On a sweltering Saturday earlier this summer, sixteen young men and women set out on foot on a fourteen-mile pilgrimage through the shale oil-rich countryside of Perry County, Ohio. The sizable band formed a cast of characters worthy of Chaucer: the Doctor, the Eagle Scout, the Farm Girl, and many more, along with a half-dozen Dominican student brothers. The destination: the small town of Somerset, home of two Dominican parishes, and the former site of the Province of St. Joseph’s novitiate, house of studies, provincial headquarters, and even a short-lived college. Yet the eponymous church of St. Joseph bears significance not only for the friars, for it is also the oldest Catholic parish in the Buckeye State, earning the nickname “The Cradle of the Faith in Ohio.” One may wonder why the Catholic faith was first nurtured, by an order known for ministry in the cities and university towns, in such an unlikely place as this…
While some Catholics had settled along the Ohio River back when the “Heart of it All” was part of the Northwest Territory, and traveling priests had then offered the holy sacrifice of the Mass, it was not until the first decade of statehood that a cluster of Catholic families had settled in one location. The homesteaders’ patriarch, Jacob Dittoe, had requested of John Carroll of Baltimore, then the only bishop in the fledgling nation, a priest to serve the spiritual and sacramental needs of this new Catholic settlement. Bishop Carroll, recalling that he had sent Fr. Edward Dominic Fenwick to the frontier of Kentucky to found the first Dominican province in the United States, wrote to the friar to lend his assistance, seeing that he was only 250 miles away. Fenwick journeyed on horseback, meeting Dittoe one afternoon while the latter was chopping wood, and offered Mass for the grateful settlers the next morning. The two stayed in correspondence, and ten years later, in 1818, after the town of Somerset was founded nearby, Fenwick and his nephew, Nicholas Dominic Young, also a Dominican priest, built a log cabin church on the half-square mile of land that Dittoe had graciously donated to the friars. The first Catholic parish in Ohio was born.
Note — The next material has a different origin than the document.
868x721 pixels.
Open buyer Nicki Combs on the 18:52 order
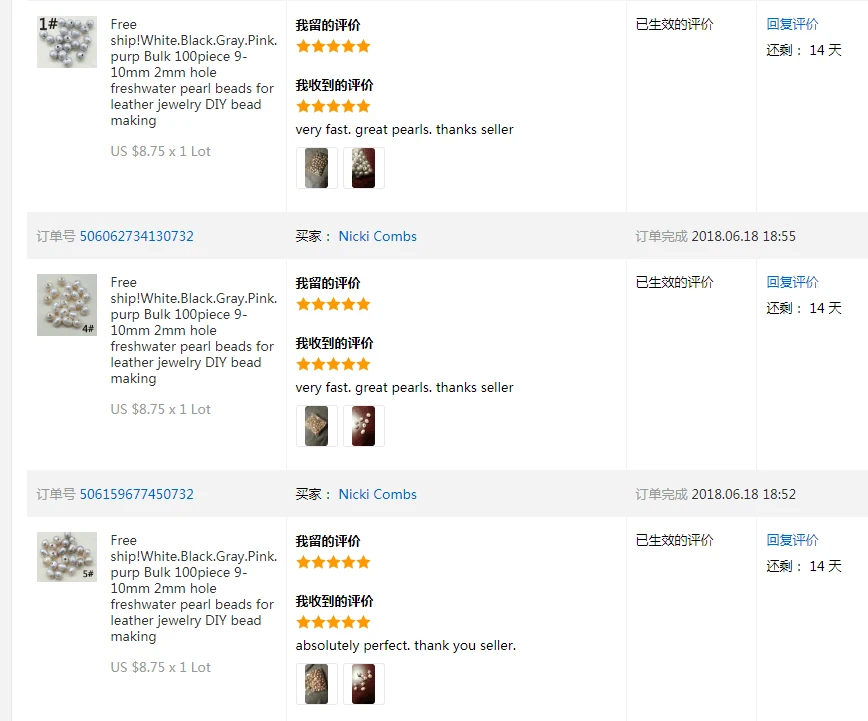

Fenwick and Young soon made St. Joseph’s the hub of their apostolic activity in Ohio, which other friars continued after Fenwick became the first bishop of Cincinnati. The Dominicans ran several mission parishes in the county, including St. Rose in New Lexington, St. Patrick in Junction City, and Holy Trinity on “Piety Hill” within the town of Somerset, as the Church at large spread throughout the state.
Yet, in 1864, a fire destroyed the large priory at St. Joseph’s and severely damaged the church, toppling the steeple and gutting the interior. The Province, seeing a growing need to minister to Catholic immigrants in the cities of the East Coast, used the accident to shift their focus eastward and even considered abandoning the rural Ohio ministry altogether–until the Master of the Order, Vincent Jandel, commanded them to stay, as an act of gratitude to the original benefactors, who to this day are buried in a plot next to the church. The friars turned over all the Perry County parishes, except the two in Somerset, to the newly-formed Diocese of Columbus, and built a new priory at St. Joseph’s, which served as a house of formation in various stages until 1968. The church acquired several striking works of art, such as a series of stained-glass windows from Germany depicting the mysteries of the Rosary (except for the Crucifixion, which appears as a life-sized wooden crucifix from Cuba), and its bell tower continues to provide the province’s novices with a place to make their mark on history, as they inscribe their names on its walls and staircases. While the priory is gone today, as the lone pastor of both parishes dwells in a rectory across the street, a museum in the sacristy, which once connected the priory to the church, chronicles the events of St. Joseph’s in photographs and memorabilia, from ordinations to parish picnics and studentate baseball games, throughout the decades…
As the road-weary and hungry pilgrims, who stopped to pray in the aforementioned churches, made the final push up Piety Hill to join Holy Trinity’s annual festival, and I myself (like Fenwick and Dittoe, an East Coast native who settled in Ohio) wished there truly were a patron saint of quality footwear as my boots continued to disintegrate, this trip through the early history of the Province merged with the active life of the present day. The pilgrims encountered several Somerset parishioners who have fond memories of the brothers who were formed there, and who are working on refurbishing St. Joseph’s Church in time for the parish’s upcoming bicentennial, thus keeping alive the tradition that Fenwick started. Therefore, as the intrepid young pilgrims who made the trek through the rural landscape found, and as any visitor to Somerset can see, in the Cradle of the Faith in Ohio, the Faith is still going strong.